Content starts

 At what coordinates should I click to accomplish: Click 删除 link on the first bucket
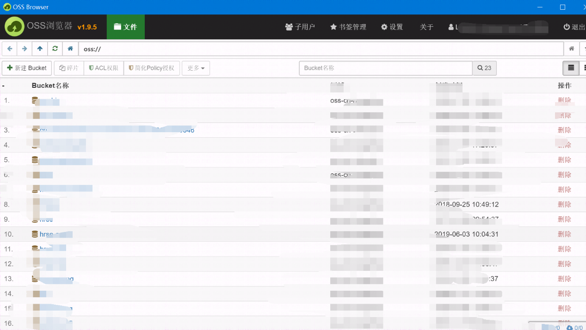pyautogui.click(x=565, y=100)
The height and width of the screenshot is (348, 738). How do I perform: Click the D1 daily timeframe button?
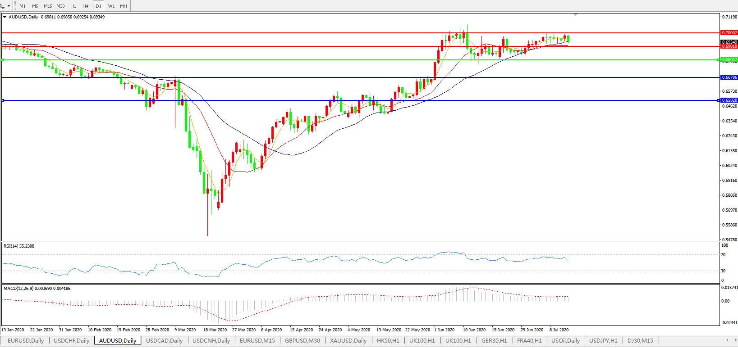[x=98, y=6]
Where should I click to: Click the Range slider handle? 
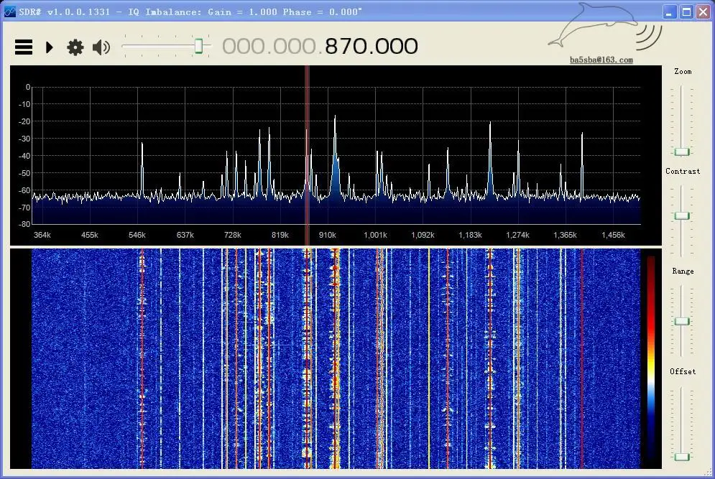(x=681, y=321)
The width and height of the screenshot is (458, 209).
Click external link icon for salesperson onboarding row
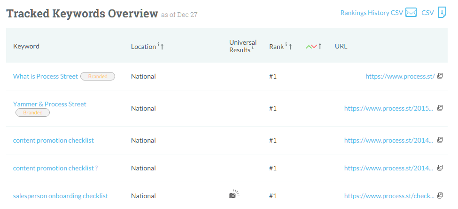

Content ends

• _WHAT IS REQUIRED_:
Where pictures occur in the material above, omit them and return everything else exactly.

• _COMPLETED TASK_:
 At what coordinates should I click to accomplish: Click 删除 link on the first bucket
pyautogui.click(x=565, y=100)
The height and width of the screenshot is (348, 738). How do I perform: Click the D1 daily timeframe button?
[x=98, y=6]
Where should I click to: Click the Range slider handle? 
(x=681, y=321)
The width and height of the screenshot is (458, 209).
Click external link icon for salesperson onboarding row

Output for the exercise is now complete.